Sunday, September 4, 2011

Who is Luke Hughes?

Hughes celebrates with Justin Morneau after hitting a home run off Justin Verlander

Signed out of Australia in July of 2002, Hughes came to the United States as an 18-year old the following year to start his career.  He spent his first two seasons in the Minnesota organization in short-season ball, with the GCL Twins and Elizabethton, respectively, and put up pretty good numbers.  In 2005 he moved up to full-season ball for the first time and the result was relatively disappointing.  His strikeout-to-walk ratio was worrisome, his OBP was unremarkable, and his decent power wasn't enough to make up for those weaknesses.  A 23-game cameo with Ft. Myers only heightened those red flags, as he tallied a pathetic .484 OPS there.

At this point, Hughes looked like the majority of minor leaguers--that is, a player destined to never play in the Majors.  And his full-season performance at Ft.
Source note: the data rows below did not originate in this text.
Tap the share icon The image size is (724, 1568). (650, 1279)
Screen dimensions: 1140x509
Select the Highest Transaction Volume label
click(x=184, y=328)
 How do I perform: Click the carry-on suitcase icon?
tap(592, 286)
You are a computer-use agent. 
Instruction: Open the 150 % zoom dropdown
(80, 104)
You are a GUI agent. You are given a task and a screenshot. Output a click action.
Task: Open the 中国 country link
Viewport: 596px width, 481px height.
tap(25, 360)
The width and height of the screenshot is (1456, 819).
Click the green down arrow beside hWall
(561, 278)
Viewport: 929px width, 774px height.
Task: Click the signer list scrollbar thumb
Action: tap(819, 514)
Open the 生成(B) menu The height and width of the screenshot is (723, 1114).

Myers in 2006 did nothing to change that, as he once again demonstrated limited plate discipline and subsequently a limited ability to get on base.  His power numbers also suffered compared to what they were at the lower levels, and his OPS on the season was under .600.

Nonetheless, the Twins pushed him to Double-A the following season.  As it turned out, Hughes responded by playing the best baseball of his career, showing resurgent power and improving his walk rate.  It wasn't until after the 2008 season, though, when he finally got noticed as a prospect.  That's because he took another leap forward that year, posting an excellent .252 ISO and .415 wOBA in repeating Double-A, and playing in that year's Futures Game, before moving up to Triple-A for the end of the year.  A huge strikeout rate and a drop in his plate discipline at that level were concerning in his short stint there, but he also continued to show a good amount of pop.

For those reasons, he entered the 2009 season as a player who could potentially be in Minnesota at some point that season.  However, he started back at Double-A and regressed in most offensive categories.  At the same time, he was forced to move further down the defensive spectrum to third base, after starting his minor league career at shortstop and then playing second base for the majority of the previous seasons.  Upon moving up to Triple-A later in the season, however, he improved both on those numbers and on his performance at Triple-A in 2008.

He entered 2010 as a viable option for the big league club, but did not make the team out of Spring Training and began the season with Rochester.  Within a month, though, he was in Minnesota as a replacement for Nick Punto, who had to be put on the disabled list.  On April 28, he made his Major League debut and homered in his first plate appearance, the fifth Twin ever to do so.  He played the next day too, but was sent down days later on May 1, having made just 7 trips to the plate for Minnesota.  A sports hernia and groin injury he suffered at the beginning of June made it impossible for him to return to Minnesota that year.

Hughes again began 2011 in Rochester, but this time he was called up within a week, as Tsuyoshi Nishioka's broke his leg and needed to be replaced on the roster.  Hughes has spent the rest of the season bouncing between Triple-A and the Majors, at times displaying solid pop, but at other times looking lost at the plate and always looking like a marginal fielder.  Hughes has the potential to be pinch hitter and a backup infielder, but his defensive limitations prevent him from playing a premium position, and his offense isn't good enough for him to be considered a long-term starter at a less important position.